═══ EXCERPTED TEXT

Economic Activities

Kitchener's economic heritage is manufacturing. 20.36% of jobs are directly related to the manufacturing industry as of 2011. The city contains four municipal business parks: the Bridgeport Business park, the Grand River West Business Park, the Huron Business Park, and Lancaster Corporate Centre. The largest park, the Huron Business Park, is home to several major industries in Kitchener. such as seat manufacturers and furniture components.

In 2004, Kitchener launched the Downtown Kitchener Action Plan to re-energize the downtown core and in the same year,the modernized version of its farmers' market was opened. In 2009, the city began a project  to rebuild and repair its main downtown street, King Street. The University of Waterloo of Pharmacy was opened on March 15, 2006 and McMaster University opened a satellite campus for Michael G. Degroote School of Medicine next to it. The Health Sciences Campus is set in the middle of this cluster. In 2007, Cadan Inc.bought the Lang Tannery for $10 and renovated for commercial firms. Desire2Learn was located in the building and in 2011, Communitech moved in. Not only that, in 2011, Google Inc. set a place in the Tannery.

══════

### TASK DETAILS
Reproduce the text on Kitchener's economy word for word, from "Economic Activities" up to and including "and furniture components.". The lines that come next are drawn from a separate source.

═══ MATERIAL SUPPLIED

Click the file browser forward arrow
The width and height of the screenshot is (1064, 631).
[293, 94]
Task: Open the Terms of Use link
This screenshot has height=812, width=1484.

══════

### OUTPUT OF THE TASK
Economic Activities

Kitchener's economic heritage is manufacturing. 20.36% of jobs are directly related to the manufacturing industry as of 2011. The city contains four municipal business parks: the Bridgeport Business park, the Grand River West Business Park, the Huron Business Park, and Lancaster Corporate Centre. The largest park, the Huron Business Park, is home to several major industries in Kitchener. such as seat manufacturers and furniture components.